■ What the task asks
Find the lines of data that contain the string "agent", then list them.
Start of Materials provided
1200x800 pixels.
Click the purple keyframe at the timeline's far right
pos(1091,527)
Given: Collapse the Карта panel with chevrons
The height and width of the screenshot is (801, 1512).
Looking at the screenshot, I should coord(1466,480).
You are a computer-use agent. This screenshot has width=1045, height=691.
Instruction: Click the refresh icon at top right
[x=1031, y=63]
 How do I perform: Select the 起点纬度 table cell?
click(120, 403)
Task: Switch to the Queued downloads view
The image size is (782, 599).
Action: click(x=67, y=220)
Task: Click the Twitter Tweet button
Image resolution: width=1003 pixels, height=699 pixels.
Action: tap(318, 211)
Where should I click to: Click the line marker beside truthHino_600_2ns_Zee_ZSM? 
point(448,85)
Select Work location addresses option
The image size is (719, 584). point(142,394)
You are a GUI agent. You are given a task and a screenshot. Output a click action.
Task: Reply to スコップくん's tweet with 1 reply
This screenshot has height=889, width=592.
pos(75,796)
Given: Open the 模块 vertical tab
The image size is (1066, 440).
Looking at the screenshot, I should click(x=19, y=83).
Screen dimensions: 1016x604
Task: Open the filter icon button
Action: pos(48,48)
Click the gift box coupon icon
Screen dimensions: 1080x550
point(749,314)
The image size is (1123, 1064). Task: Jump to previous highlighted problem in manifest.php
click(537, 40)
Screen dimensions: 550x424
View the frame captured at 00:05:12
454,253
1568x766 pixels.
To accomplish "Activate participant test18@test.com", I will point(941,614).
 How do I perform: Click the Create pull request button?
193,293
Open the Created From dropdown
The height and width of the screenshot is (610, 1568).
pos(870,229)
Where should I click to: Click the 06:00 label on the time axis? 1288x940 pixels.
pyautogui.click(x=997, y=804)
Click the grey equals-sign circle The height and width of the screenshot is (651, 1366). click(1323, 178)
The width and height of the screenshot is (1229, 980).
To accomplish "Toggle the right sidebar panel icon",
End of Materials provided
■ Output for this exercise
You are a computer-use agent. This screenshot has width=1045, height=691.
You are a GUI agent. You are given a task and a screenshot. Output a click action.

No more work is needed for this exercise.